JERUSALEM (JTA) — An Israeli court ruled that a West Bank outpost can be legalized even though part of it is built on land that Palestinians claim they own.
The Jerusalem District Court on Tuesday based its decision on laws regarding Israel’s market regulation, which allows for illegal property transactions to be when a buyer was unaware that the transaction was illegal, such as with stolen goods.
The Mitzpeh Kramim outpost sits on the outskirts of the Kochav Hashahar settlement located in the northern West Bank. The settlement was established in the 1970s; the outpost was established by several families in 1999.
The first 10 buildings constructed in 1999 had permits and assistance from the government. Subsequent building was undertaken without such permits, according to reports.
Israel’s Civil Administration told Haaretz that the Israeli government did not know in the 1980s when the land was allocated to the World Zionist Organization that it was privately owned because of confusion in the mapping of the area.

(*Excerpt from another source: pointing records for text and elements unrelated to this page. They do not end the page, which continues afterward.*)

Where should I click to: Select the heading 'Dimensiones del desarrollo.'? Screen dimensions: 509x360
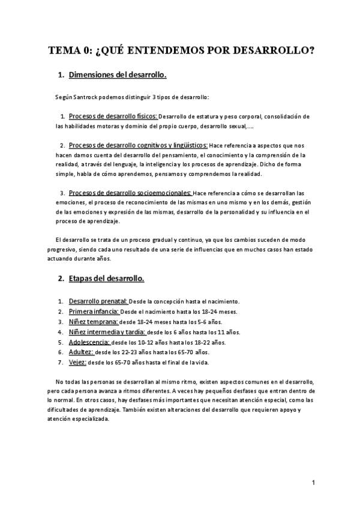118,75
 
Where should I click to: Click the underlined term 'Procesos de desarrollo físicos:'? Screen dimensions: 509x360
113,115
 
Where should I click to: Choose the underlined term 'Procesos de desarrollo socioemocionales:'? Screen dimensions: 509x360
130,193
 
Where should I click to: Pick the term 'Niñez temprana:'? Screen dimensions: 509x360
93,322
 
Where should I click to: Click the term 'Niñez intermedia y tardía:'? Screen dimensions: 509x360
107,332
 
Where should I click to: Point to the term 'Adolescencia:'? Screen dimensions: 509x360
89,342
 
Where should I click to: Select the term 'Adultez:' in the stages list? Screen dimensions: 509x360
81,352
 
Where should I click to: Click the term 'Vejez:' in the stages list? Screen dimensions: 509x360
78,363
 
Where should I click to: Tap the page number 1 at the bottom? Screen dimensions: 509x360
313,483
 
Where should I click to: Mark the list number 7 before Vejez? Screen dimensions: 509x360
60,363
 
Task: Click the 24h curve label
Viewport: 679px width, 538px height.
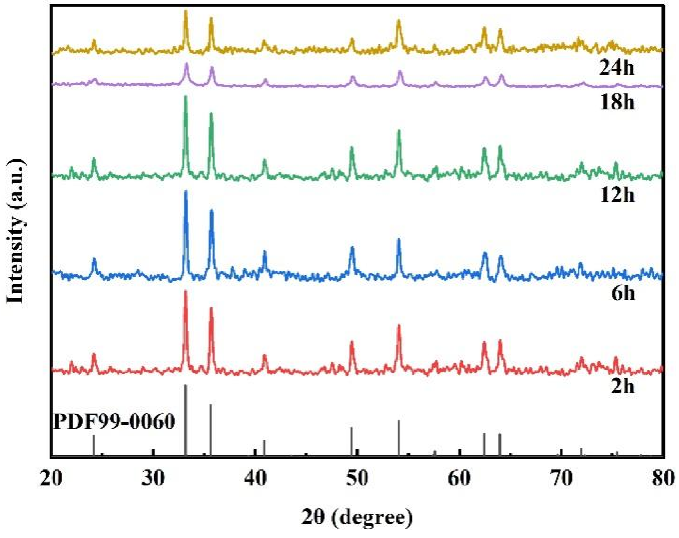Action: tap(616, 68)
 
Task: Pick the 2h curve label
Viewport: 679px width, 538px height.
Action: tap(622, 386)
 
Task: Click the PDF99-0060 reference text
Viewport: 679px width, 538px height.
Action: tap(114, 422)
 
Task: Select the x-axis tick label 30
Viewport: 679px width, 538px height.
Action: tap(154, 478)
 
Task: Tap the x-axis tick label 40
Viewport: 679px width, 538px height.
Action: tap(255, 478)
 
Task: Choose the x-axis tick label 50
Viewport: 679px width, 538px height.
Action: tap(357, 478)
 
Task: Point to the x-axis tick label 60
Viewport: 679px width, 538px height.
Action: tap(459, 478)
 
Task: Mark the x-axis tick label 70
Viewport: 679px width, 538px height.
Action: tap(561, 478)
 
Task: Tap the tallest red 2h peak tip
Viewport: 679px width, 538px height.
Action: tap(186, 292)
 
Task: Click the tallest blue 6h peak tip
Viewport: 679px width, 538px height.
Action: tap(186, 191)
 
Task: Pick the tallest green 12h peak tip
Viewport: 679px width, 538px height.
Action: tap(186, 97)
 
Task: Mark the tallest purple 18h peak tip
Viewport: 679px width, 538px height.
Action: tap(187, 64)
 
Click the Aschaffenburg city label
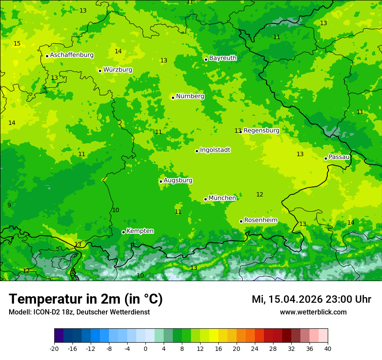(72, 55)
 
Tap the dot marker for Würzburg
(100, 71)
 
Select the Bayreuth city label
(223, 58)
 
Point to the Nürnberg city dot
(173, 98)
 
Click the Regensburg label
(261, 131)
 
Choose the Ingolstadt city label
(215, 150)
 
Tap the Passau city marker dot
(326, 158)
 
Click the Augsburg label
(178, 180)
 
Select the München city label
(222, 198)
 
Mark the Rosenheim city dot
(241, 221)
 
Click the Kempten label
(140, 231)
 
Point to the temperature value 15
(17, 44)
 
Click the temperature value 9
(9, 205)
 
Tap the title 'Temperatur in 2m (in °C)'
(86, 299)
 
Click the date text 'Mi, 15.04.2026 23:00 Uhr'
(311, 299)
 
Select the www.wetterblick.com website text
(313, 312)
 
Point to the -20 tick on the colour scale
(54, 348)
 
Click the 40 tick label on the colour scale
(328, 348)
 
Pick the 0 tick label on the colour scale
(145, 348)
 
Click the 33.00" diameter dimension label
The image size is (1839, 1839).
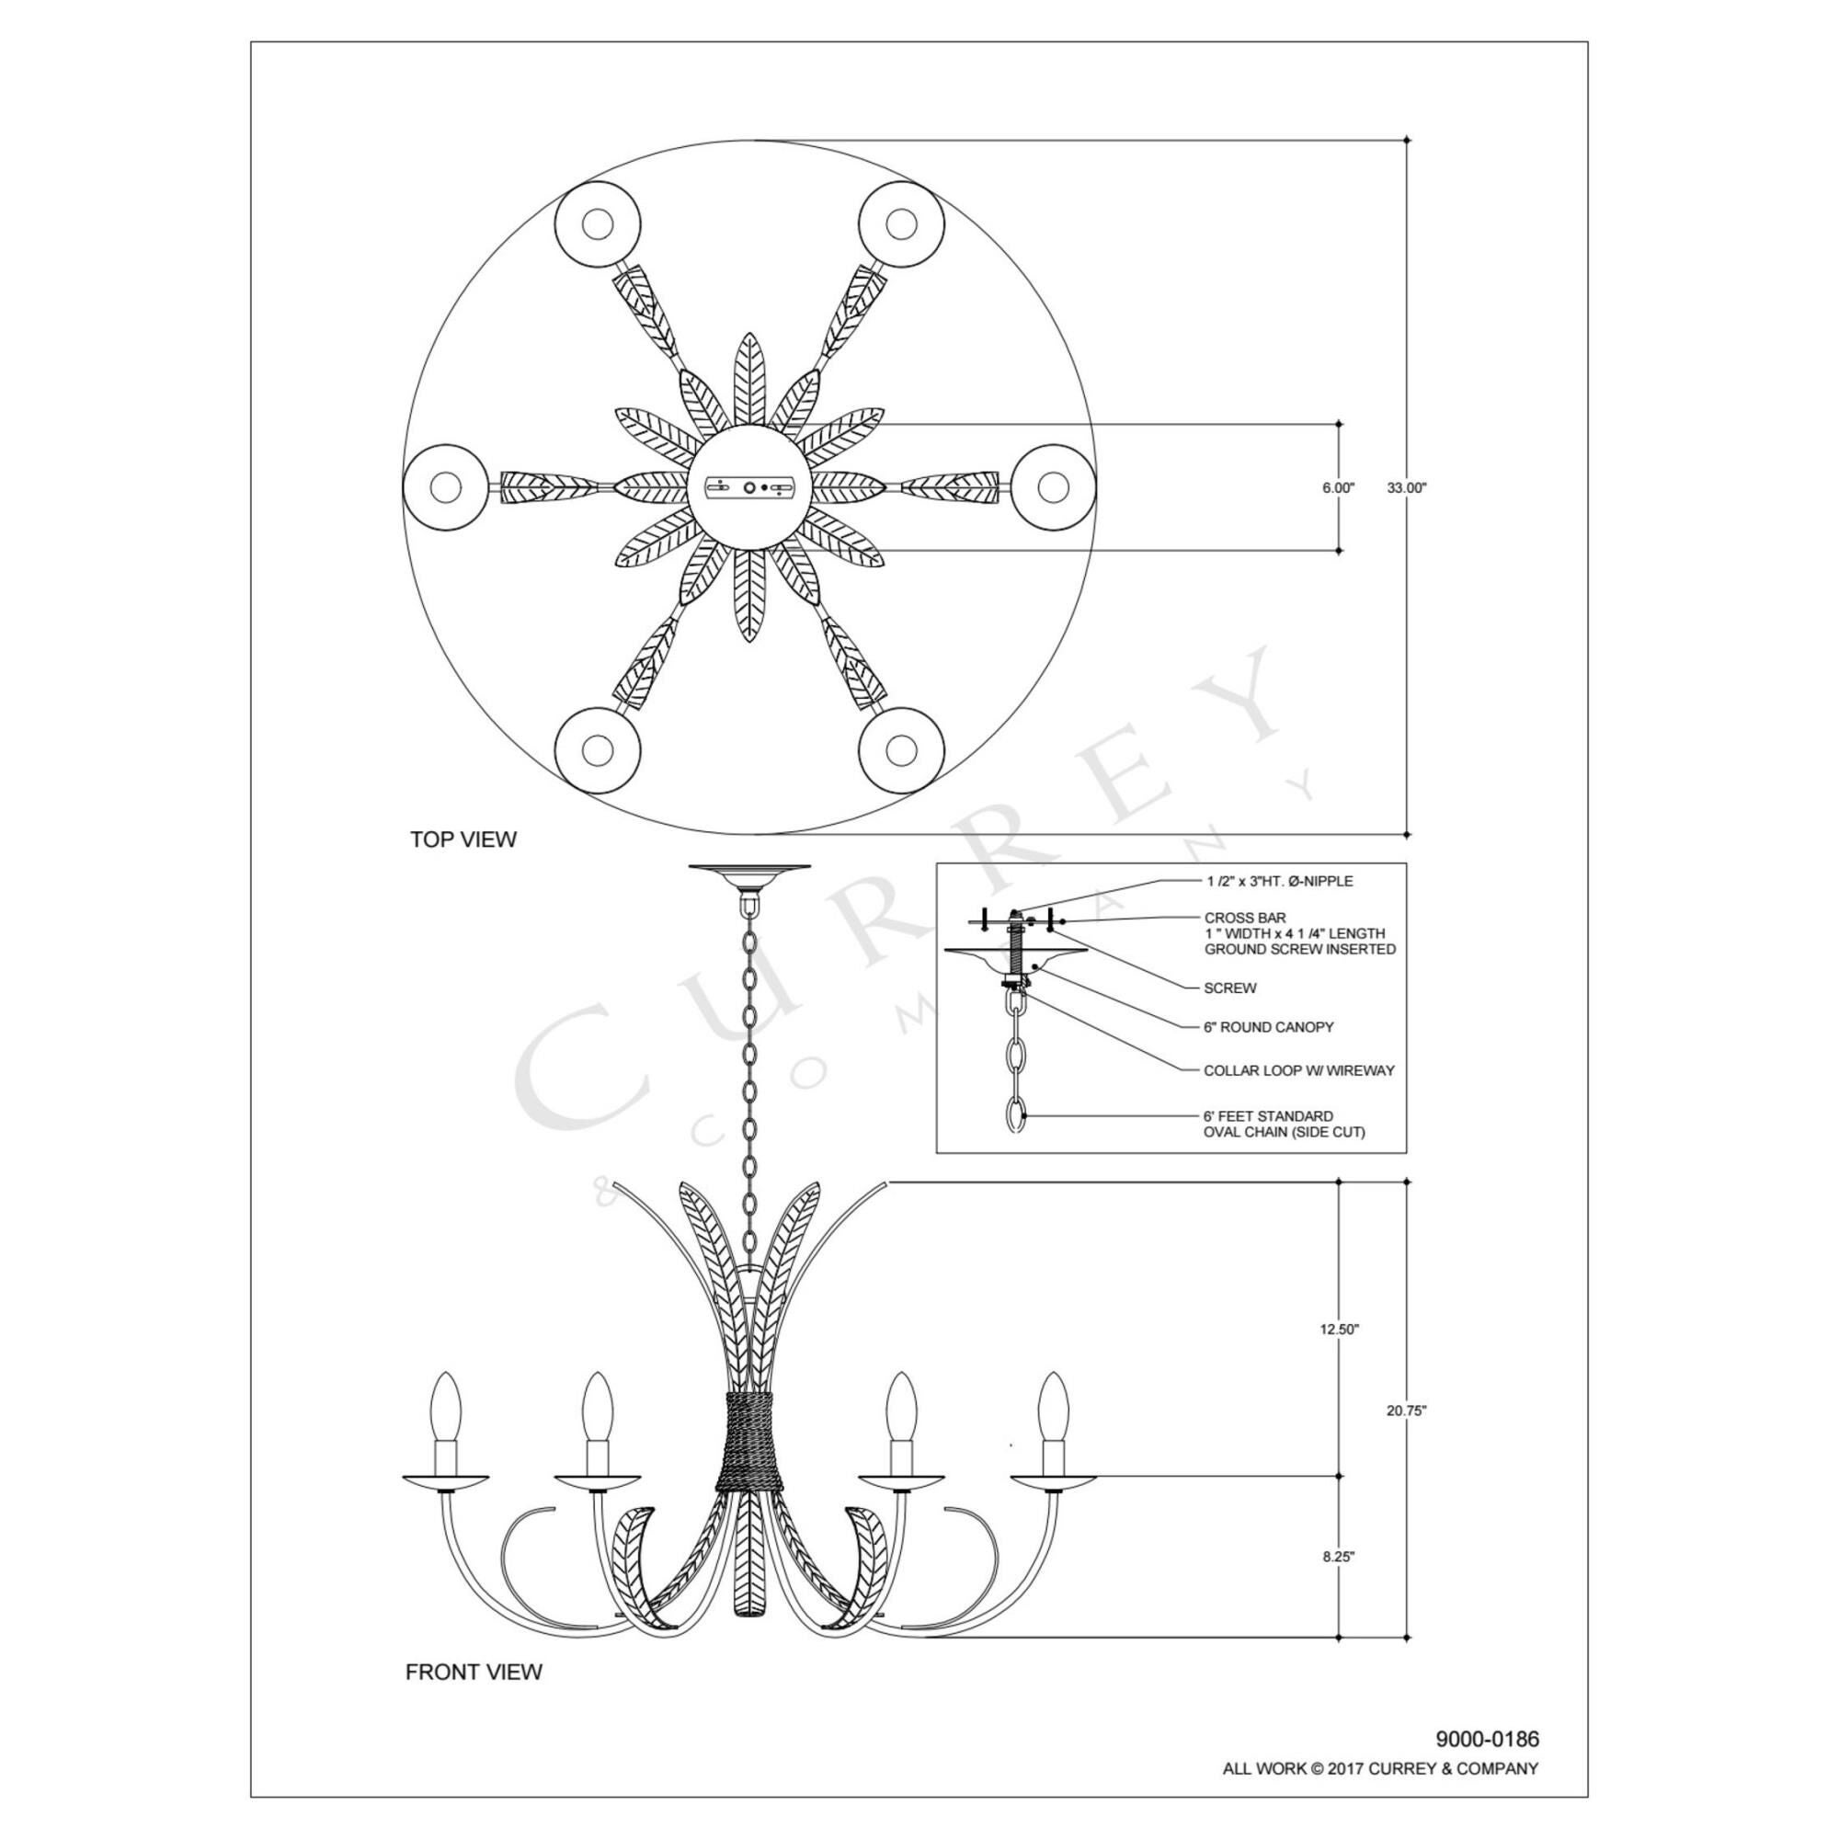click(1407, 487)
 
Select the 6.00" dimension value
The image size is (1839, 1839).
click(1338, 487)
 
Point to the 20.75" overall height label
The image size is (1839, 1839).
click(1407, 1437)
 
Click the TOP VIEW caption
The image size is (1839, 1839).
click(463, 840)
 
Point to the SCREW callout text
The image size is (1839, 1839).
click(1229, 988)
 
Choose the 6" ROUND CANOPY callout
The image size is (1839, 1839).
click(1269, 1027)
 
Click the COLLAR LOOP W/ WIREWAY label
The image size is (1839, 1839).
click(1299, 1071)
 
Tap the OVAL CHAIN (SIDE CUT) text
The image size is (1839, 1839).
click(1284, 1132)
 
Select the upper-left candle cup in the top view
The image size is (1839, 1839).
click(598, 224)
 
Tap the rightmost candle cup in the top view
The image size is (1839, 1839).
click(1053, 487)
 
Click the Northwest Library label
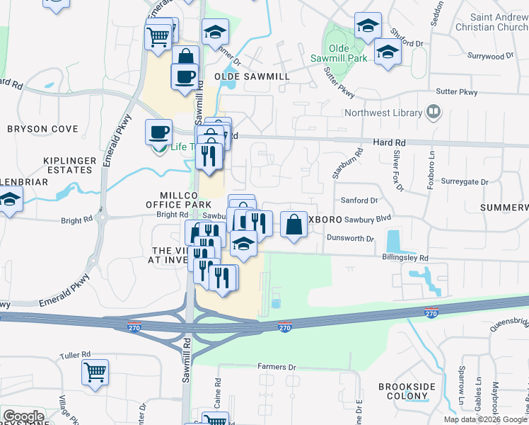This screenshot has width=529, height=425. (381, 112)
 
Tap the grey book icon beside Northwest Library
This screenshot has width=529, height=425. (432, 112)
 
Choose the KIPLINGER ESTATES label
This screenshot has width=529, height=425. (69, 165)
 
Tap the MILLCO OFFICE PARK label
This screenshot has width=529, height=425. (179, 199)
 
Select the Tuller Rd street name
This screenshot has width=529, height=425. (76, 354)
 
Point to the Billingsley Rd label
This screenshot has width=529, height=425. (405, 258)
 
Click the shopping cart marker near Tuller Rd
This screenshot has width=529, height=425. (95, 371)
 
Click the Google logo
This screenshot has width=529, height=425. (23, 416)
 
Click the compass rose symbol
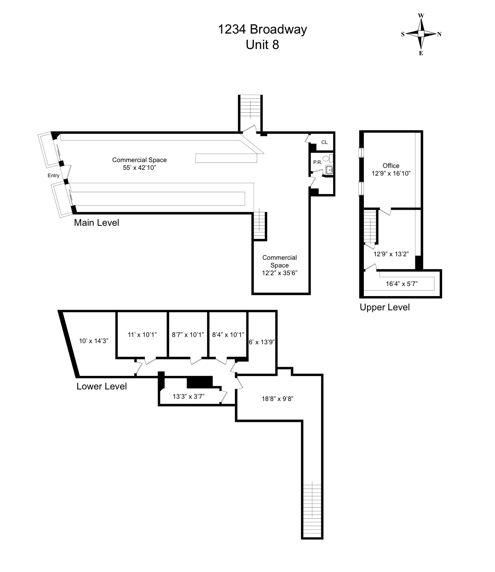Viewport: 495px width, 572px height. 421,34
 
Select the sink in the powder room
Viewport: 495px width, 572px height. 328,170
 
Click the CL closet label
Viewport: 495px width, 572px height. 325,142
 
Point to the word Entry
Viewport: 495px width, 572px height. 53,176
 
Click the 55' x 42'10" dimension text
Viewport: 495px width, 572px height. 140,168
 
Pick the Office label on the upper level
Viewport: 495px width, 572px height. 391,166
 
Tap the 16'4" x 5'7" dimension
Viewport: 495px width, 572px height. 402,284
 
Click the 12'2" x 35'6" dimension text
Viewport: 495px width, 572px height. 279,273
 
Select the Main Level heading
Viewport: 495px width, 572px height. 96,222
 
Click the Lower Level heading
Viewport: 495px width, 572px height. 102,386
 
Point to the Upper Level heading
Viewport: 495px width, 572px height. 385,307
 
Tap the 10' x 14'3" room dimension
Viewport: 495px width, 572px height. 94,341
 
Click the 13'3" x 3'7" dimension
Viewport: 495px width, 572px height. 189,396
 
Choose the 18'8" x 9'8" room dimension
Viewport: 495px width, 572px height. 278,399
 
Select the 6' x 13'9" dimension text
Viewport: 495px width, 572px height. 262,342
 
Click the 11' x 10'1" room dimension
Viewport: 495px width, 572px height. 142,335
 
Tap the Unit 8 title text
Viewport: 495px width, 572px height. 263,44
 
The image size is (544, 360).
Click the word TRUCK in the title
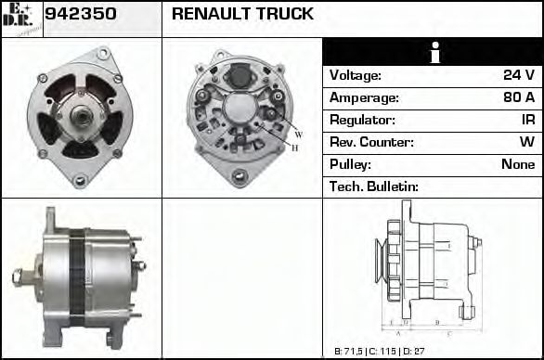pos(285,15)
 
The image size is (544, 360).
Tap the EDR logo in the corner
pos(20,18)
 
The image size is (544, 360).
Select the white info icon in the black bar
pos(433,52)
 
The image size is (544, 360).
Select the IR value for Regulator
pos(527,120)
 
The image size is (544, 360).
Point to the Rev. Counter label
pos(371,142)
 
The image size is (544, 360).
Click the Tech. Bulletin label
pos(374,186)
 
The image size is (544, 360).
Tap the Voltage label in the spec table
pos(356,75)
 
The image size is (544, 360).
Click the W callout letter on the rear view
pos(298,135)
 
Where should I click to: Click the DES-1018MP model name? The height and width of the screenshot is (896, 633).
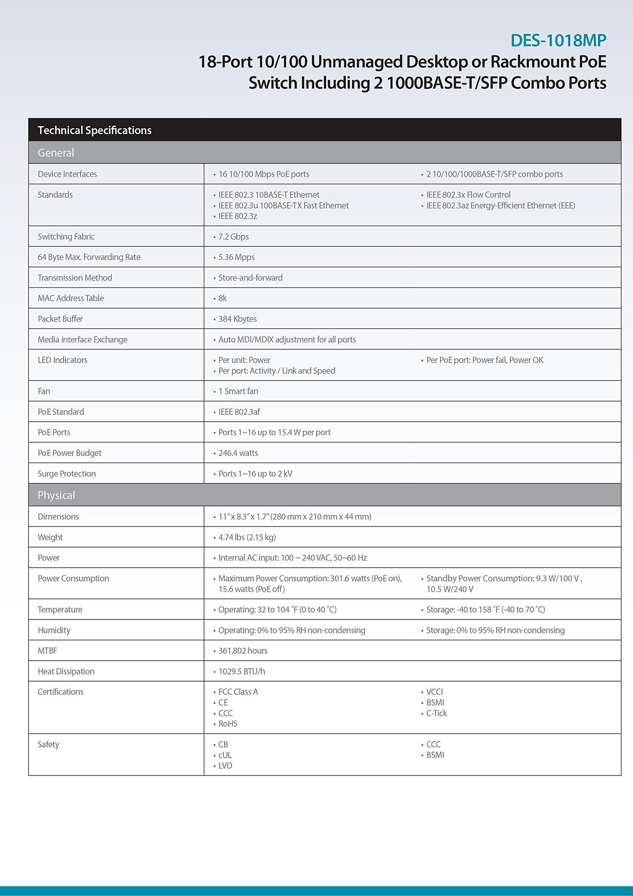pos(558,41)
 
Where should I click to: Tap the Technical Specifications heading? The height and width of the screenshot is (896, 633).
pos(94,130)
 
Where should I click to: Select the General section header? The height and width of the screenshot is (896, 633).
pos(56,153)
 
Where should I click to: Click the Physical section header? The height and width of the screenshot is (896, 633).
pos(56,495)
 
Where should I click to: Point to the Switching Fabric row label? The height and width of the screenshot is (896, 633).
pos(66,237)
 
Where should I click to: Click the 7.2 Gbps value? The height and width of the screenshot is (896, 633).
pos(233,237)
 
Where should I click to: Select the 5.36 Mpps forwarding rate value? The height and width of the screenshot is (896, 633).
pos(236,257)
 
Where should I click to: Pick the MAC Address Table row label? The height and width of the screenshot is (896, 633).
pos(71,298)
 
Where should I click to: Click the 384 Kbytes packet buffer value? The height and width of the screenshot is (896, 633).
pos(237,319)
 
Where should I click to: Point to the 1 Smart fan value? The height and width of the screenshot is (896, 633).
pos(238,391)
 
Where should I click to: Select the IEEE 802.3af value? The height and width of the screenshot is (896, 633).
pos(239,412)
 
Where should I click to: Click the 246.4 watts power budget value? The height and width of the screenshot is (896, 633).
pos(238,453)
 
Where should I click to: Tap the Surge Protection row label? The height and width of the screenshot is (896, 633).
pos(66,474)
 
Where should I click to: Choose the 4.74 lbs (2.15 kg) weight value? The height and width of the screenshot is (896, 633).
pos(247,537)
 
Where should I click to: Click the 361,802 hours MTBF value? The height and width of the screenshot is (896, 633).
pos(243,651)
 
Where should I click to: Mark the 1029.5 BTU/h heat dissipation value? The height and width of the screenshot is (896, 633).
pos(241,671)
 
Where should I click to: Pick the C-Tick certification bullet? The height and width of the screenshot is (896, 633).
pos(436,713)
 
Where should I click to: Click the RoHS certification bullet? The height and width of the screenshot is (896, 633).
pos(228,724)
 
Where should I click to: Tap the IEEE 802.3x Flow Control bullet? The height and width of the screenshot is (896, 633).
pos(468,195)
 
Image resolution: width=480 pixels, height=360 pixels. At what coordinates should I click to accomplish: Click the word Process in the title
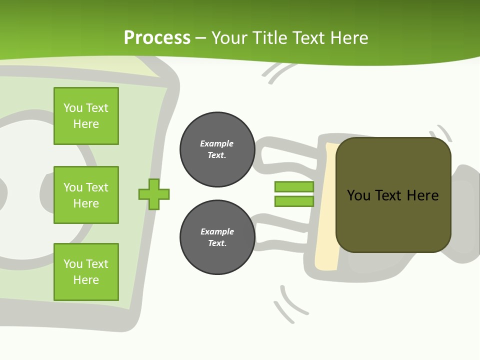157,38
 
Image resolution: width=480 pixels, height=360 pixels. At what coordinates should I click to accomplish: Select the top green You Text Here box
86,116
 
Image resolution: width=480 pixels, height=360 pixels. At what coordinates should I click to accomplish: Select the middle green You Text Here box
86,195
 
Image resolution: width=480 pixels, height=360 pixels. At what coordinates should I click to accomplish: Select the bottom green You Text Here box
86,272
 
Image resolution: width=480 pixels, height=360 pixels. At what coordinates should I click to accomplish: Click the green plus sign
154,194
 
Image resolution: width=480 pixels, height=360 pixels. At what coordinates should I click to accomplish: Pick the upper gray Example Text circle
217,150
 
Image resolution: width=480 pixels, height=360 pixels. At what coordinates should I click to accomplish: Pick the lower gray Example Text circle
217,238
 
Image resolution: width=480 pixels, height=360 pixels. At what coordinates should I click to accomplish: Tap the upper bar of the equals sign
294,186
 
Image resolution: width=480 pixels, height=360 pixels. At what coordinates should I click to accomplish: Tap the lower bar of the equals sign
294,202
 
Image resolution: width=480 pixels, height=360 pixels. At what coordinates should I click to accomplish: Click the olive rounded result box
393,225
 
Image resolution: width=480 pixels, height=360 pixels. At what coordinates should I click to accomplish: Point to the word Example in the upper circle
217,144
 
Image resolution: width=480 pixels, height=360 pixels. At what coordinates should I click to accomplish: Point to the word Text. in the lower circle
217,244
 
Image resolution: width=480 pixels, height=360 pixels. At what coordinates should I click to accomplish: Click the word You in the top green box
72,108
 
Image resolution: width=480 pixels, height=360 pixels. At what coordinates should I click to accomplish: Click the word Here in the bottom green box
86,280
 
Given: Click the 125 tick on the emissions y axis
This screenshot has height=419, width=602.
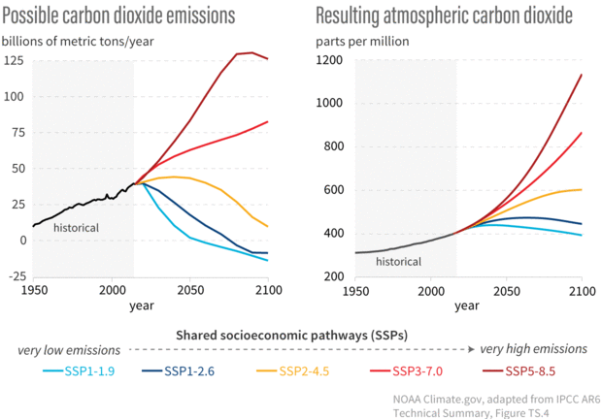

The court’s declaratory judgment on Tuesday states that the residents of Mitzpeh Kramim are the legal owners of the land and cannot removed from their homes. The Palestinians who claim ownership of the land parcels reportedly will be compensated.
Now that the District Court has issued its ruling, the Supreme Court can return to the Palestinian petitions, which had been frozen during the lower court’s deliberations. If the Supreme Court agrees with the District Court decision, then the outpost will be legalized.